#### Data provided
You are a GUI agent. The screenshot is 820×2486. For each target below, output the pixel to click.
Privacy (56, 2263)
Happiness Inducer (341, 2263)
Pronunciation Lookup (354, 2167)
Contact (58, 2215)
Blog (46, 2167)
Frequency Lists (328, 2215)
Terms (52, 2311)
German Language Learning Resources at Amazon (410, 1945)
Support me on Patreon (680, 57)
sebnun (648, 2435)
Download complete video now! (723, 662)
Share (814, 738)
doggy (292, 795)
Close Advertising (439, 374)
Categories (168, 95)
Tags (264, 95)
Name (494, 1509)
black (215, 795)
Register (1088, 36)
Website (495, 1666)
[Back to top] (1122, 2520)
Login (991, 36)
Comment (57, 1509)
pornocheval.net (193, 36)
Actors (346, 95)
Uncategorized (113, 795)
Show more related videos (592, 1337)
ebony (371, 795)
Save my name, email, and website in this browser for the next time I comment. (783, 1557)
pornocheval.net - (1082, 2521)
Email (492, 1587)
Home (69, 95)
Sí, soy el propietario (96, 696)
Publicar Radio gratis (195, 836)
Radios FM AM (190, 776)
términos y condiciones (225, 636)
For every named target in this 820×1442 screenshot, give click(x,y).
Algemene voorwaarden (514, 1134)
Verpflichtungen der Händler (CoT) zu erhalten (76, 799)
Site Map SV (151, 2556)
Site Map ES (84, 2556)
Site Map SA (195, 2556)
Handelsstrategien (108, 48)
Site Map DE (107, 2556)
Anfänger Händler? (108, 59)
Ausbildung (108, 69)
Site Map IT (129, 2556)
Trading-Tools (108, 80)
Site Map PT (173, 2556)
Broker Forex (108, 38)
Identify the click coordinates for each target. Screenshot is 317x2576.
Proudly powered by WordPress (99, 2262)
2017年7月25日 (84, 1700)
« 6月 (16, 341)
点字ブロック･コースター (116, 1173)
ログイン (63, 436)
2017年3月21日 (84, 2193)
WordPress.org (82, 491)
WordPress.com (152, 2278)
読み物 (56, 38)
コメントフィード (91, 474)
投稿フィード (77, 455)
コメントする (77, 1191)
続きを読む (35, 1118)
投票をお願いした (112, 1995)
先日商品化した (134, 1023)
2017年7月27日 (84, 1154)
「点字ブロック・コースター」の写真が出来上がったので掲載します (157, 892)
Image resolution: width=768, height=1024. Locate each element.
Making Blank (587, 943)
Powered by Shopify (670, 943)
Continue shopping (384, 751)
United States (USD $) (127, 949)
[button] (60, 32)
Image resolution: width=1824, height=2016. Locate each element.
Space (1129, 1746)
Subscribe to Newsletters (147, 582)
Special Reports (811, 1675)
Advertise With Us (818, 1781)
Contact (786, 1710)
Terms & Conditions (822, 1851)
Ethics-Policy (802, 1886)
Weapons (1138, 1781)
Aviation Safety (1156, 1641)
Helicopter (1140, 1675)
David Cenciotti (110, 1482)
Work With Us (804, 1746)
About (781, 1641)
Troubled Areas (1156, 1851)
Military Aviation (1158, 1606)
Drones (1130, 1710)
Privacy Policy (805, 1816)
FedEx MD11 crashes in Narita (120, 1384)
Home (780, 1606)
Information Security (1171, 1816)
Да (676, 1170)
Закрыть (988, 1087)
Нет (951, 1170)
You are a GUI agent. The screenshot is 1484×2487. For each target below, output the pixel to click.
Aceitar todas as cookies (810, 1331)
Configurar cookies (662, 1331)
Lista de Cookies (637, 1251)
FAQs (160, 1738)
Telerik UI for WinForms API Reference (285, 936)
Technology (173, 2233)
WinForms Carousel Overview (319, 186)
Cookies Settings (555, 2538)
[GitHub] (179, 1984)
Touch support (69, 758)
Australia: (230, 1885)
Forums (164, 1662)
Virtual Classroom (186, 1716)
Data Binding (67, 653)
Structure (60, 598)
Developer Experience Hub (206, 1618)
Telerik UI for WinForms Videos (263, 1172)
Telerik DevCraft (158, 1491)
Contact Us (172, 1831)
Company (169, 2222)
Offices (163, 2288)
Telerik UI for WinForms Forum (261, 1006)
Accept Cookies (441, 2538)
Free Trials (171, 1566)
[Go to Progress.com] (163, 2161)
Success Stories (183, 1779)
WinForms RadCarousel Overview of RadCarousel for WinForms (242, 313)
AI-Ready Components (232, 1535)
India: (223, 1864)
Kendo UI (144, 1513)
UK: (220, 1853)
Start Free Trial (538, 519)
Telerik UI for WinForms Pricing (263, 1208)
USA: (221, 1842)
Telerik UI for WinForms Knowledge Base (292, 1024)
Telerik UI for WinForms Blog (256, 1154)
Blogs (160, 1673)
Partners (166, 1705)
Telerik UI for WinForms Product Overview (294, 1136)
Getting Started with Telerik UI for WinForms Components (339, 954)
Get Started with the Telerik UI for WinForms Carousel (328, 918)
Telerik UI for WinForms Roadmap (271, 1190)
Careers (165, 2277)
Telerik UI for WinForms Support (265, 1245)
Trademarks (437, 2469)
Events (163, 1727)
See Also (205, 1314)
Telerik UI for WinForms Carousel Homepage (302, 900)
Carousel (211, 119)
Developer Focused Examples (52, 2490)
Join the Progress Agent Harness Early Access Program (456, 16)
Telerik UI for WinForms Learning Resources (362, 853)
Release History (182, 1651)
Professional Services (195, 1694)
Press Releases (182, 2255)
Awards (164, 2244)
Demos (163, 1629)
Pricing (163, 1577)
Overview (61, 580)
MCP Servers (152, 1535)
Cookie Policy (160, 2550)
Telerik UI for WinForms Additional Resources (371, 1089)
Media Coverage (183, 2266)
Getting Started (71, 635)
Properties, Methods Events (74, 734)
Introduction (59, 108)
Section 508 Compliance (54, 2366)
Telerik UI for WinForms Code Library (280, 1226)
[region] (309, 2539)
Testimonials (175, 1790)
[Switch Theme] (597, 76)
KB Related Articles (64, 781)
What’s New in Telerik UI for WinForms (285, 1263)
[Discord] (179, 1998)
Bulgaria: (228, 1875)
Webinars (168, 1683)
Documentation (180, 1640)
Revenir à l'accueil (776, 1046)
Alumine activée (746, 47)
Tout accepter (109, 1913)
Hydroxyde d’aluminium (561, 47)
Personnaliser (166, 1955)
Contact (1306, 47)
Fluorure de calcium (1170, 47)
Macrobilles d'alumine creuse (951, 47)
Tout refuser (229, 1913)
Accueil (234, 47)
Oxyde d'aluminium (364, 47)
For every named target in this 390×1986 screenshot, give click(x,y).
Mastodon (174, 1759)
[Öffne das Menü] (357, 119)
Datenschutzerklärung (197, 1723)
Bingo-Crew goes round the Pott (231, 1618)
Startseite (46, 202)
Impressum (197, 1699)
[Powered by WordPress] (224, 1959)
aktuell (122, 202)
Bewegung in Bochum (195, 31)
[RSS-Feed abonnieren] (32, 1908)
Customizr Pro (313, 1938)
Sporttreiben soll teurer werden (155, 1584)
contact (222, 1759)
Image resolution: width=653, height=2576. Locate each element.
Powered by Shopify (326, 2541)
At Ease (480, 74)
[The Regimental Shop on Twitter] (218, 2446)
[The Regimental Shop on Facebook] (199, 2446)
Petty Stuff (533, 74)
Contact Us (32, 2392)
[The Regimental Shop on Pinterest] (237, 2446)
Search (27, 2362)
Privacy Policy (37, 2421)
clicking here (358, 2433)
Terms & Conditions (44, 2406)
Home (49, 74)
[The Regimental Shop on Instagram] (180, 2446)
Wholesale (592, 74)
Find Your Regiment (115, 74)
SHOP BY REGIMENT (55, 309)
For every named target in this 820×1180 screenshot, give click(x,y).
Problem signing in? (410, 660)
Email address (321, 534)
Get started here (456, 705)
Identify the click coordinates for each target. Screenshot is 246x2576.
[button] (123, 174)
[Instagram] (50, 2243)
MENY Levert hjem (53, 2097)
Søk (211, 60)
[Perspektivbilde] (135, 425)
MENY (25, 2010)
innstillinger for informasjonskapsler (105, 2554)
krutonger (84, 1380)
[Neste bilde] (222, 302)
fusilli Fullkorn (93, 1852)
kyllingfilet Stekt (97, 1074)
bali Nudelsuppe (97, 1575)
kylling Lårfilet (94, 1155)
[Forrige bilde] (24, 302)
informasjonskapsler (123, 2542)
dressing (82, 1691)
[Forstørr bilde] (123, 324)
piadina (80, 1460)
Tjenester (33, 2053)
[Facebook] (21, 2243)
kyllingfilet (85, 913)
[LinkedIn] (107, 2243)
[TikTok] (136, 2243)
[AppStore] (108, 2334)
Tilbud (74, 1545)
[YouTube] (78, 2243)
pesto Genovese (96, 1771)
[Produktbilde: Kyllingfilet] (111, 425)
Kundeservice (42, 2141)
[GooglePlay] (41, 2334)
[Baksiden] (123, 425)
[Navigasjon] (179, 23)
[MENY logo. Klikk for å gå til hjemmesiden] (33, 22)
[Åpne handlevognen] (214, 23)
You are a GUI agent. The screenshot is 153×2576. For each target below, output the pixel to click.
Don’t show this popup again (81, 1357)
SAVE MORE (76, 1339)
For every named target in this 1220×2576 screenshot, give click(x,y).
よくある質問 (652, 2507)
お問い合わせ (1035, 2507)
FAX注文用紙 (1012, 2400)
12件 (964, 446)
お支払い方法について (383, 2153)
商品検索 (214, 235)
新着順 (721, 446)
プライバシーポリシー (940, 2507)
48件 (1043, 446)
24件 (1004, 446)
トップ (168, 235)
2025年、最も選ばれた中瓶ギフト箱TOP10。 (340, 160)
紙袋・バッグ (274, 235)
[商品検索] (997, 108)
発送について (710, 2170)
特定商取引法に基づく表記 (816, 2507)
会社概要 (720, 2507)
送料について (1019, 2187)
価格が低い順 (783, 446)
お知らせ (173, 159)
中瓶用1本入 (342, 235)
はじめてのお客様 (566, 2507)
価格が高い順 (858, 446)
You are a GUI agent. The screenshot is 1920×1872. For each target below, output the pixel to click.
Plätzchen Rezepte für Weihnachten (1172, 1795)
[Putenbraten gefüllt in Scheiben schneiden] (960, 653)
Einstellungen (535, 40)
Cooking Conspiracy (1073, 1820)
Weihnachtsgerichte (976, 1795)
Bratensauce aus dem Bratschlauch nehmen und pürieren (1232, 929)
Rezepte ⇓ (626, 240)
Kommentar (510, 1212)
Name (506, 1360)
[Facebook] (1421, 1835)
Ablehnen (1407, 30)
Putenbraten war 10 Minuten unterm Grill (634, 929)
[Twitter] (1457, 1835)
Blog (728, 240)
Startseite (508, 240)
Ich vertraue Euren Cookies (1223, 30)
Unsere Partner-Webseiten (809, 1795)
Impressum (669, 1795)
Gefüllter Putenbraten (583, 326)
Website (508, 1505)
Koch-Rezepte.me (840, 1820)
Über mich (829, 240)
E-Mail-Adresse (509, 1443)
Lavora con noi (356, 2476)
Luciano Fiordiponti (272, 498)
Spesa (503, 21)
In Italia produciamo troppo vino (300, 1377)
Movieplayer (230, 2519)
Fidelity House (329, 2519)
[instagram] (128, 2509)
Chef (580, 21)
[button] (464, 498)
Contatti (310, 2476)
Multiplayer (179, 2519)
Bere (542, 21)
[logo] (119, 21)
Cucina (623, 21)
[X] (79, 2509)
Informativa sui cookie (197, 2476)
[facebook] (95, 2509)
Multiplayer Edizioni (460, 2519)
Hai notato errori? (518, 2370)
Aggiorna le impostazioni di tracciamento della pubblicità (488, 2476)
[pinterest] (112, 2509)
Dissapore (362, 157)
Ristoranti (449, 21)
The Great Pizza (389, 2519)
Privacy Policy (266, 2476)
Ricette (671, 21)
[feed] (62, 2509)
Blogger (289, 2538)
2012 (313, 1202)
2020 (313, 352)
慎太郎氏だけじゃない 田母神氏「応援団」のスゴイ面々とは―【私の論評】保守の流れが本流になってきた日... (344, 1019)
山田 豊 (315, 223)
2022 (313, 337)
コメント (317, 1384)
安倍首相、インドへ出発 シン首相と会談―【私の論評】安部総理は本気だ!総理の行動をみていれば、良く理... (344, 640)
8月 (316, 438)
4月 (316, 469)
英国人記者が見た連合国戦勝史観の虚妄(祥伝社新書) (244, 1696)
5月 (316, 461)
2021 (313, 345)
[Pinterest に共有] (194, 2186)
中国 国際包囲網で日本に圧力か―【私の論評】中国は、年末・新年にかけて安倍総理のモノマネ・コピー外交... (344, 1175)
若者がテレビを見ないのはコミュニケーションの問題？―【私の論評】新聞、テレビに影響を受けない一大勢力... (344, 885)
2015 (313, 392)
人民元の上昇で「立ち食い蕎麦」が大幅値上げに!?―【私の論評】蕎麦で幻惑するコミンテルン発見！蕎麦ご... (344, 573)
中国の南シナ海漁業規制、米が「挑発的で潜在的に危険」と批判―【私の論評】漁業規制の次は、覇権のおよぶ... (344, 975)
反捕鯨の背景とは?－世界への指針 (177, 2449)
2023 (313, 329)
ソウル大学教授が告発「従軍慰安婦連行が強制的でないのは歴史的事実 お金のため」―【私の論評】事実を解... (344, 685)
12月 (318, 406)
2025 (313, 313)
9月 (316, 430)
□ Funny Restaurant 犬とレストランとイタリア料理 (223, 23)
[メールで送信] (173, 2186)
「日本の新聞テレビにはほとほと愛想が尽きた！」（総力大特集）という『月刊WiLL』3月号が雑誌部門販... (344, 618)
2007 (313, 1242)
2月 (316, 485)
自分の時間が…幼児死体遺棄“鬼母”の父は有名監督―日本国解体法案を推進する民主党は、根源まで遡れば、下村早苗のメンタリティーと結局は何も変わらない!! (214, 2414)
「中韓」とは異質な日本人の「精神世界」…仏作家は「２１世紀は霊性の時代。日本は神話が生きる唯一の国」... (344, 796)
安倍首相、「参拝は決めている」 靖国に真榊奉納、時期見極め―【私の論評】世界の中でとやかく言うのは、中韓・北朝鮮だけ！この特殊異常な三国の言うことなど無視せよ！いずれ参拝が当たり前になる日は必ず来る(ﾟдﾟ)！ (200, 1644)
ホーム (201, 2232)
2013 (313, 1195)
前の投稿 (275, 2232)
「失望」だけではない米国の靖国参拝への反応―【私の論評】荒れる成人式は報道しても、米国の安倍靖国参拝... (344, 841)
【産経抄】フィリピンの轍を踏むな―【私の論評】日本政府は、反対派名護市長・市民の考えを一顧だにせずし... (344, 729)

#### Problem to solve
Copy out precisely the lines from the line with "[Neste bilde] (222, 302)" to the line with "送料について (1019, 2187)" in the material above, including those two lines and omitting all the rest.

#### Exercise solution
[Neste bilde] (222, 302)
fusilli Fullkorn (93, 1852)
kyllingfilet Stekt (97, 1074)
bali Nudelsuppe (97, 1575)
kylling Lårfilet (94, 1155)
[Forrige bilde] (24, 302)
informasjonskapsler (123, 2542)
dressing (82, 1691)
[Forstørr bilde] (123, 324)
piadina (80, 1460)
Tjenester (33, 2053)
[Facebook] (21, 2243)
kyllingfilet (85, 913)
[LinkedIn] (107, 2243)
[TikTok] (136, 2243)
[AppStore] (108, 2334)
Tilbud (74, 1545)
[YouTube] (78, 2243)
pesto Genovese (96, 1771)
[Produktbilde: Kyllingfilet] (111, 425)
Kundeservice (42, 2141)
[GooglePlay] (41, 2334)
[Baksiden] (123, 425)
[Navigasjon] (179, 23)
[MENY logo. Klikk for å gå til hjemmesiden] (33, 22)
[Åpne handlevognen] (214, 23)
You are a GUI agent. The screenshot is 153×2576. For each target below, output the pixel to click.
Don’t show this popup again (81, 1357)
SAVE MORE (76, 1339)
For every named target in this 1220×2576 screenshot, give click(x,y).
よくある質問 (652, 2507)
お問い合わせ (1035, 2507)
FAX注文用紙 (1012, 2400)
12件 (964, 446)
お支払い方法について (383, 2153)
商品検索 (214, 235)
新着順 (721, 446)
プライバシーポリシー (940, 2507)
48件 (1043, 446)
24件 (1004, 446)
トップ (168, 235)
2025年、最も選ばれた中瓶ギフト箱TOP10。 (340, 160)
紙袋・バッグ (274, 235)
[商品検索] (997, 108)
発送について (710, 2170)
特定商取引法に基づく表記 (816, 2507)
会社概要 (720, 2507)
送料について (1019, 2187)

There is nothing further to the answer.